ACTION ITEM → Go through the material and pull out every line with the string "agent" in it.

INFORMATION GIVEN →
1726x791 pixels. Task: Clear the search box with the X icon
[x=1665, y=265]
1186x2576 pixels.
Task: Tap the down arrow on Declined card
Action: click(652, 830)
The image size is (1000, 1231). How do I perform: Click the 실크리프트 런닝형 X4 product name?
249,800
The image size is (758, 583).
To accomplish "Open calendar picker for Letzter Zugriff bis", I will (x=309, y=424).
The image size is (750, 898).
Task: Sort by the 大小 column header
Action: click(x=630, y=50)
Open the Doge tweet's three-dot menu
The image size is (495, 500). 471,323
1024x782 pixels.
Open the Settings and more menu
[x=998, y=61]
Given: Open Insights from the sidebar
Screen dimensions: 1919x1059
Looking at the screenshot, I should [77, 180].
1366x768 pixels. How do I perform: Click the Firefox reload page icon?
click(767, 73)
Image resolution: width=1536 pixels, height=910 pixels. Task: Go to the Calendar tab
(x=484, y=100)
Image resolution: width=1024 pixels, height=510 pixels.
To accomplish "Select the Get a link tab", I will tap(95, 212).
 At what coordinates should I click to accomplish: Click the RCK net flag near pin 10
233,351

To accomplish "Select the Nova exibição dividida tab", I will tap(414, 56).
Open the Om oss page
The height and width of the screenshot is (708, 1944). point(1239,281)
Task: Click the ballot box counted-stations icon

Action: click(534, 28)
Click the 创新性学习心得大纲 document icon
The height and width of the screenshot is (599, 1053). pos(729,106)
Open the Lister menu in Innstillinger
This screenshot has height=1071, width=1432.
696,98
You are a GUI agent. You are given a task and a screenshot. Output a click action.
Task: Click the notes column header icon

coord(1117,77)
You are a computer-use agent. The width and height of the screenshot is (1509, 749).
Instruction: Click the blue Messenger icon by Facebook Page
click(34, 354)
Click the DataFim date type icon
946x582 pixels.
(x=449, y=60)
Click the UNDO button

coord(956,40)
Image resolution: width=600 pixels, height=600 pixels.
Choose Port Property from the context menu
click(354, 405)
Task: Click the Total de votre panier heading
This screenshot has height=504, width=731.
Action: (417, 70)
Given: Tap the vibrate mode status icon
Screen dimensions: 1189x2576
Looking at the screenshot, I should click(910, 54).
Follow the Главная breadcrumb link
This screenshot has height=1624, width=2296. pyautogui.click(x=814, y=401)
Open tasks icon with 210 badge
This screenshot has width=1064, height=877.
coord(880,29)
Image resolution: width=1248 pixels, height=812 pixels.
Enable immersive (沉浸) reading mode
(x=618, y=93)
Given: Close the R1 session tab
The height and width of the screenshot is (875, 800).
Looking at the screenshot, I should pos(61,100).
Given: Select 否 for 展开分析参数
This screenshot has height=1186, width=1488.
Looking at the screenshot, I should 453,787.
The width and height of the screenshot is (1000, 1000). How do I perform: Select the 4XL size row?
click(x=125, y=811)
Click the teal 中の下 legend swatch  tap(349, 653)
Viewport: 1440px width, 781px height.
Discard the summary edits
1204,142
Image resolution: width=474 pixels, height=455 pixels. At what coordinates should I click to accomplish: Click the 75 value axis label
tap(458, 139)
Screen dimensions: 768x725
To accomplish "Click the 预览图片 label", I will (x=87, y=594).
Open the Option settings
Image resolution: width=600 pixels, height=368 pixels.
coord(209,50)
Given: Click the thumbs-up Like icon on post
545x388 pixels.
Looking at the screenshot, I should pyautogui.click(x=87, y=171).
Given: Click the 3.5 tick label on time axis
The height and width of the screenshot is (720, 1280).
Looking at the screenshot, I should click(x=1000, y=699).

RESULT OF THE TASK →
You are a GUI agent. You are given a task and a screenshot. Output a click action.
You are a computer-use agent. The width and height of the screenshot is (1509, 749).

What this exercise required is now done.